Research digital skills training 2021
Virtual childhood obesity prevention laboratory
Professor Ni Mhurchu, Programme Leader, Population Health. University of Auckland. Deep learning & analytics provided by Sina Masoud-Ansari, Research IT Specialist, Centre for eResearch, University of Auckland
Obesity is a complex system operating at many levels, containing a diverse set of actors, and operating via different mechanisms and operative pathways. These characteristics suggest the need for new and more dynamic methods to better understand determinants and identify solutions. Typically a “reductionist” approach has been taken in obesity research, which involves studying individual decontextualised risk factors that operate at one level only and don’t account for interrelatedness and reciprocity between exposures. In contrast, “systems thinking” suggests that complex, dynamic systems, which feature multiple interdependent components whose interactions may include feedback, non-linearity and lack of centralised control, are best understood holistically. A systems approach can thus complement other obesity research by adding dimensions that reductionist approaches cannot. The Kids’ Cam study, funded as part of Professor Ni Mhurchu’s HRC Programme (13/724), provides a unique source of data to build a simulation model of New Zealand children’s food and activity environments. The dataset contains four days of data from 169 ethnically and socio-economically diverse NZ children on where they go (GPS data), what they see and who they interact with (1.3 million images collected using automated, wearable cameras).
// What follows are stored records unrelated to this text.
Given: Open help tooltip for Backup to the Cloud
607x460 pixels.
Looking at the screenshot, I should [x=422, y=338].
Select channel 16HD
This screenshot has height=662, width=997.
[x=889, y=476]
Figure 1. Distribution of food and drink exposure within a school. Healthy food shown in blue, snack foods shown in yellow, sugary drinks and juices shown in red.
The Kids’ Cam data provide key insights into some of the exposures and interactions that are needed to build better simulation models, i.e. information on children aged 11-13 years and their schools, homes and exposure to advertising and use of local food outlets can all be extracted from this data. Demographic data from the Kids’Cam study sample could be used to assign characteristics to virtual children and GPS data collected on children’s movements during the study could be used to assign typical travel routes around the neighbourhood. Our aim in this project is to develop, test and validate the recognition and extraction methods that are needed as a precursor to simulation modelling. The resulting datasets of GPS routes and exposure to fast food branding will provide the necessary starting point for building simulation models of exposure and using model experiments to assess the potential impact of new policies or interventions.
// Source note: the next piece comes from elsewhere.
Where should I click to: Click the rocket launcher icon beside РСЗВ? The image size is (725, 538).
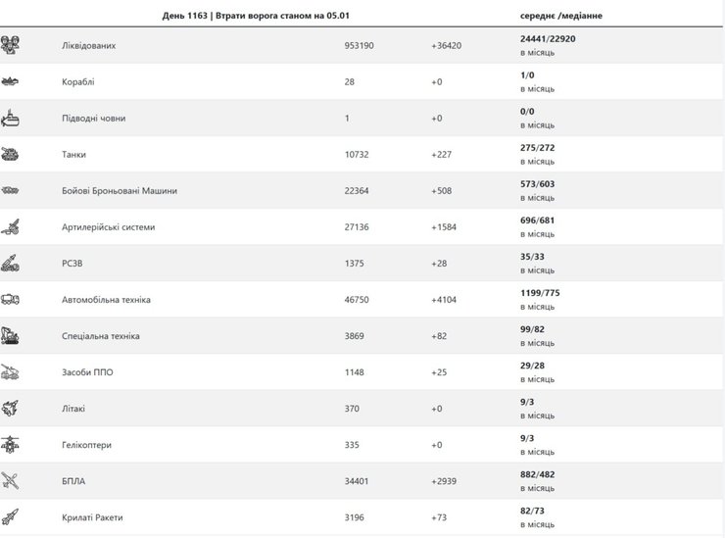click(11, 263)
Automated classification and data integration
The Centre for eResearch provides the expertise in automated image classification, data integration and spatial analysis. Manually annotating images in the Kids’Cam data is labour intensive due to the large number of images. The Centre for eResearch investigated the potential for automated classification of images to reduce the effort required to extract data for this and future data sets. We used the NVIDIA DIGITS deep learning toolkit to train classifiers with above 90% accuracy for some features of interest such as whether the image was taken at school, in a supermarket or at home and whether the image contains particular food or drink items. We are currently looking at ways to detect instances of marketing exposure to specific brands such as Coca-Cola.
By combining information from the annotated images and the associated GPS records of children’s activities, we can create maps of exposure to food/drink items of interest (see Figure 1). These datasets will create the foundation for future projects which aim to create simulation models of children’s activities and the effect of policy decisions on exposure and obesity.